Ich schalte mich als Mann dann mal in die MeToo-Debatte ein – nur eine halbgute Idee
Ganz gemütlich sitzt die Runde zusammen. Drei Frauen, ein Mann. Es ist der erste Tag im neuen Jahr. Kuchen, Tee und leise rieseln die Konfetti. Man plaudert über dies, freut sich über das, dann plötzlich der Schwenk zur Aktualität. Sexismus-Debatte, MeToo, was darf man noch, was erlauben Mann? Noch schmeckt die Aprikosenschnitte.
Der Mann: «Ich bin unsicher. Ab wann wird aus einem Kompliment ein verbaler Übergriff? Wo ist die neue Grenze?» Eine der Frauen fasst es nicht. «Darum geht es doch gar nicht. Solche kleinen Befindlichkeiten sind doch lächerlich.» Die Konfetti freezen in der Luft. Lächerlich? Ich? Der Mann ist empört, die Befindliche ebenso. Die Worte fliegen, die Kuchenstückchen ebenso. Die Eskalation kann nicht mehr abgewendet werden. Noch einmal poltert das 10-Buchstaben-Wörtchen Lächerlich durch den Raum. «Ich habe über mich gesprochen», jault der Mann «und ich über die seit Jahrhunderten unterdrückten Frauen» jammert die Befindliche.

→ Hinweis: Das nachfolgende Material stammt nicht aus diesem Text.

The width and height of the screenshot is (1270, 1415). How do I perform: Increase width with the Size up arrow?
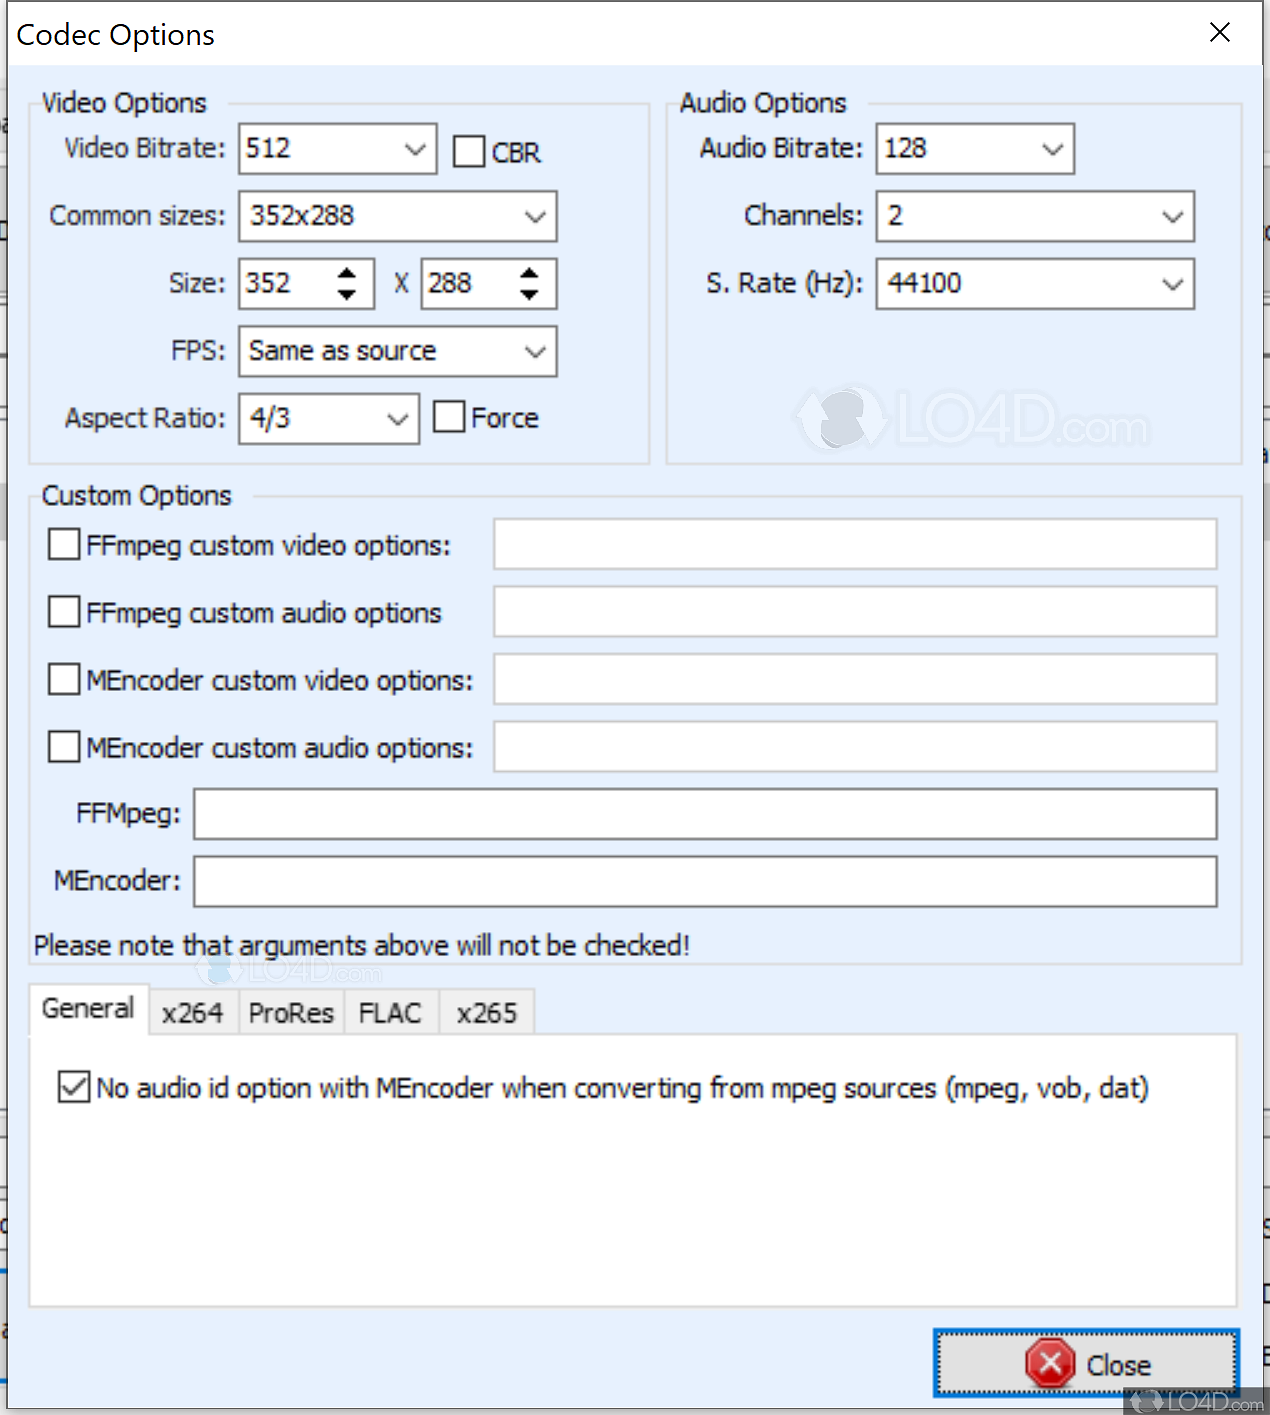pyautogui.click(x=347, y=273)
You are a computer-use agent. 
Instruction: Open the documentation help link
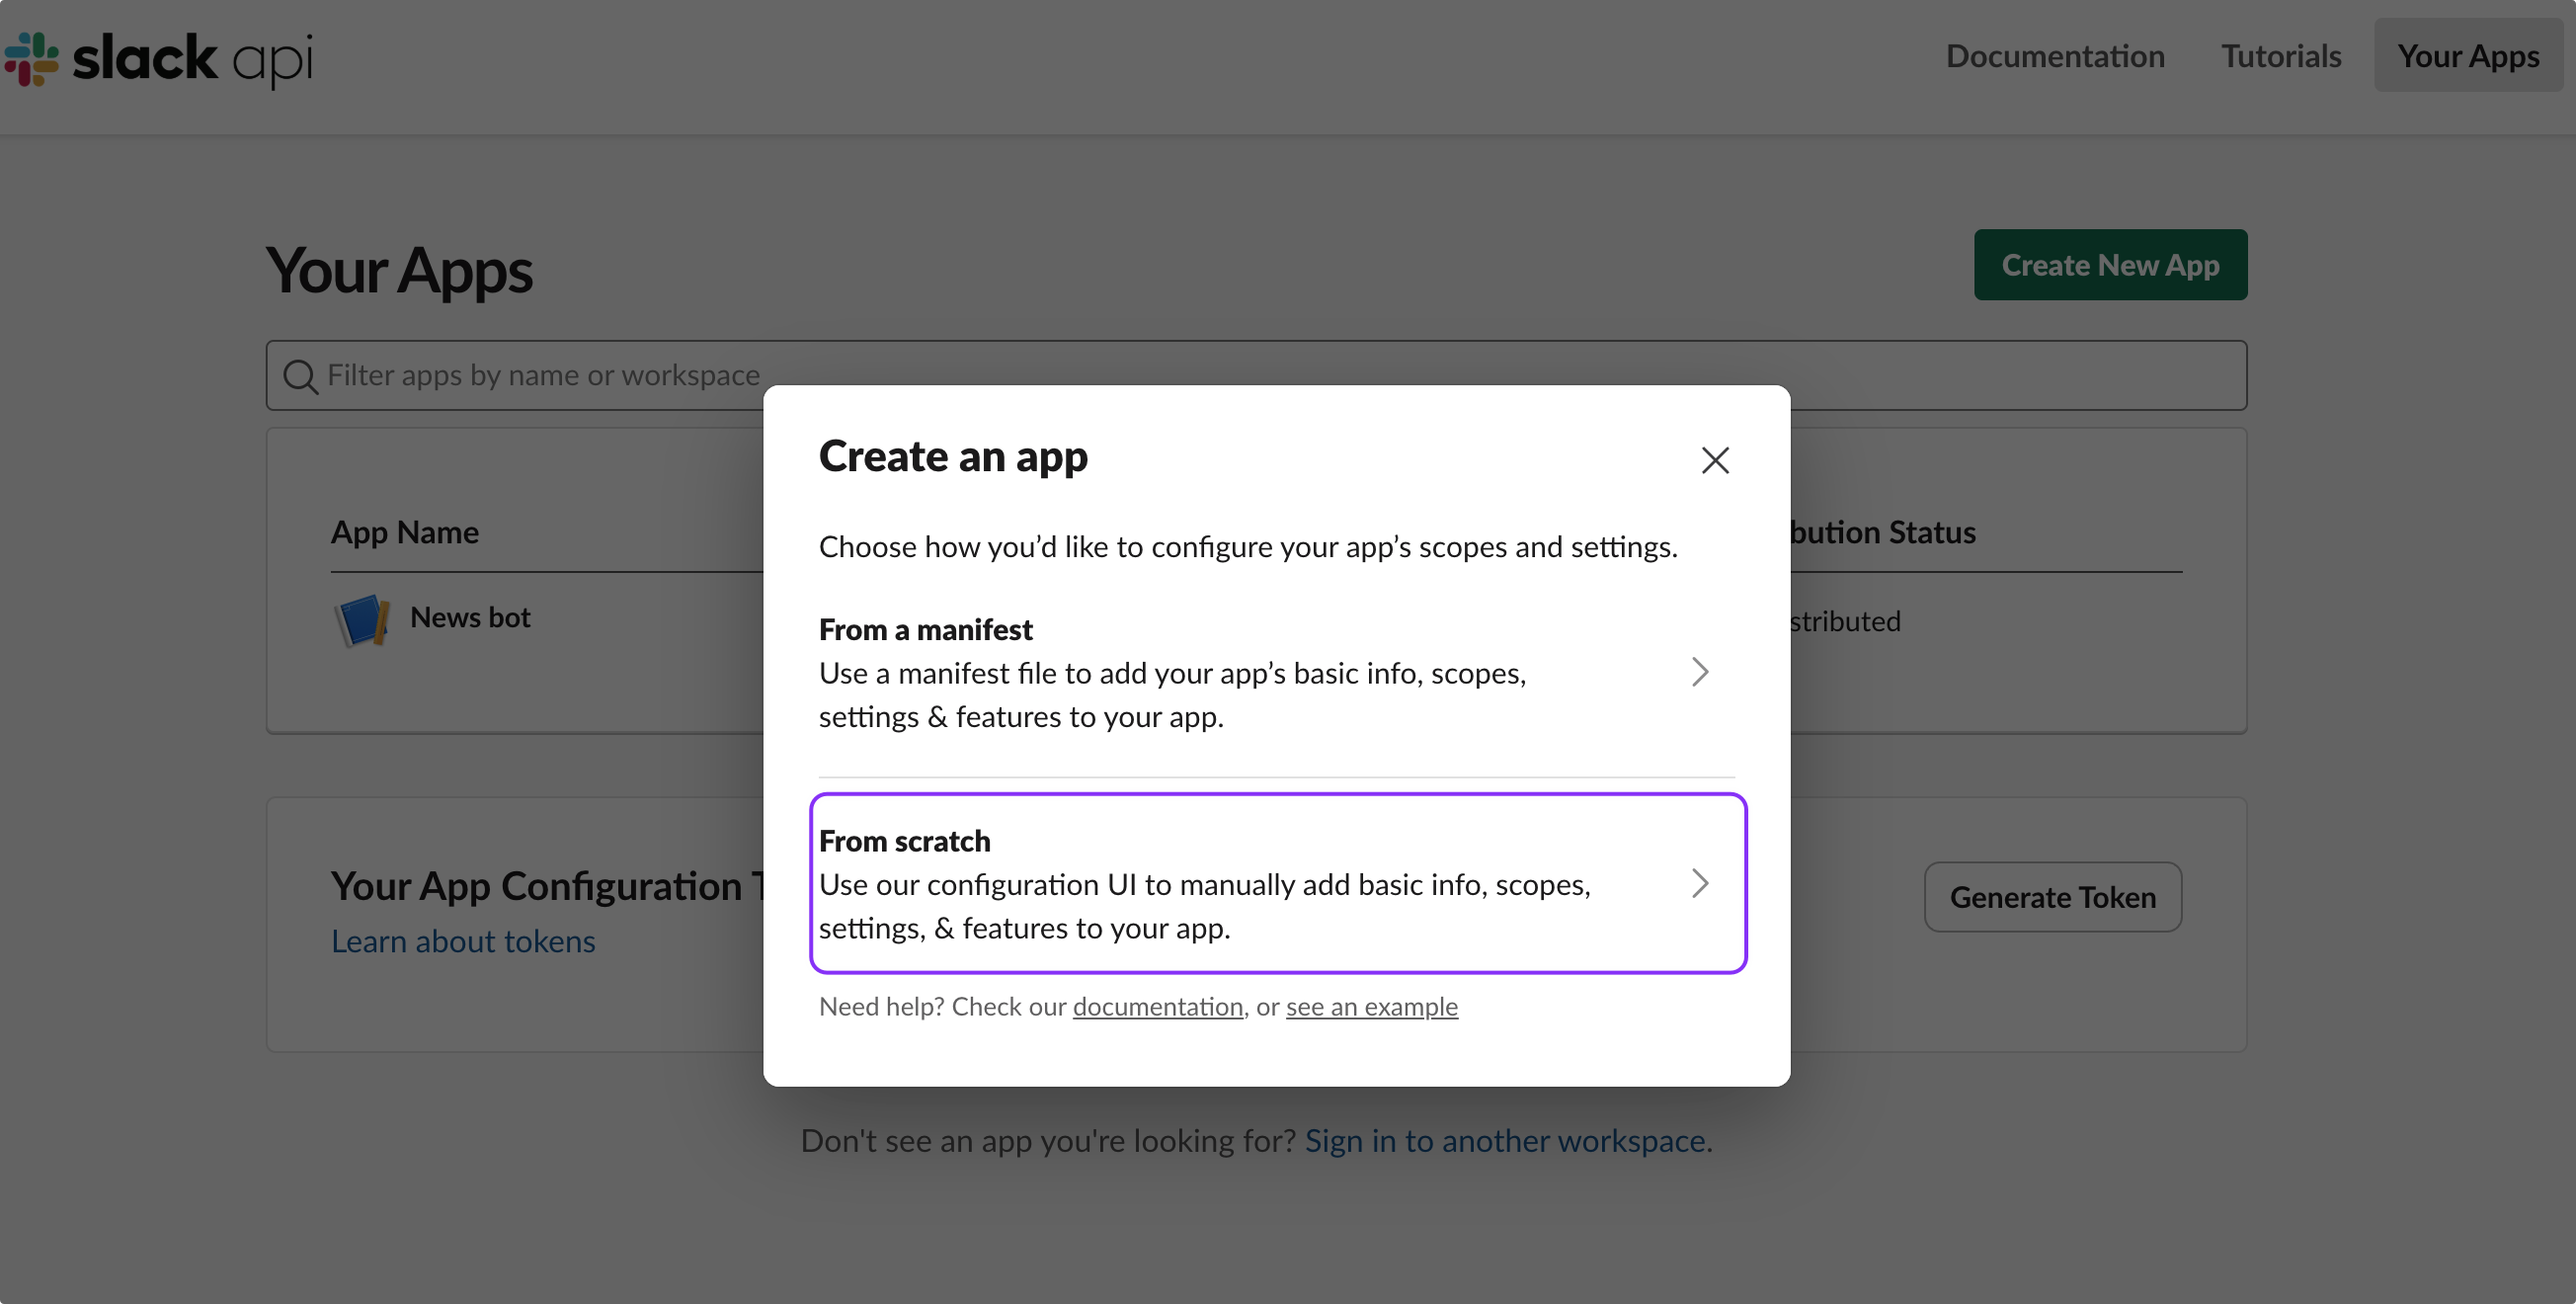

Hat Jaul recht? Oder Jammer? In dieser Debatte kann es gar keine Sieger mehr geben. Die Befindliche greift zum üblichen Weibchen-Mittel, verlässt die Runde, weint, das lasse sie sich nicht bieten. Er ebenso nicht, wettert der Mann und greift zum üblichen Männchen-Mittel, laut, polternd.
Als die Konfetti wieder rieseln, die Teelöffelchen wieder klirren, schimmert die Erkenntnis durch; die MeToo-Debatte war dringend nötig, aber sie treibt willkürliche Stilblüten und wenn die Frauen nun zu den gleichen Mitteln greifen, die sie den Männern vorwerfen, dann wird die ganze Liebesmüh umsonst sein. Much ado about nothing. Wie schon Shakespeare wusste. Aber der Rest ist nicht Schweigen, sondern eine Gegen-Empörung. Einem Mann, der von seiner eigenen Unsicherheit spricht, Lächerlichkeit entgegen zu schleudern, ist nämlich auch ein Übergriff.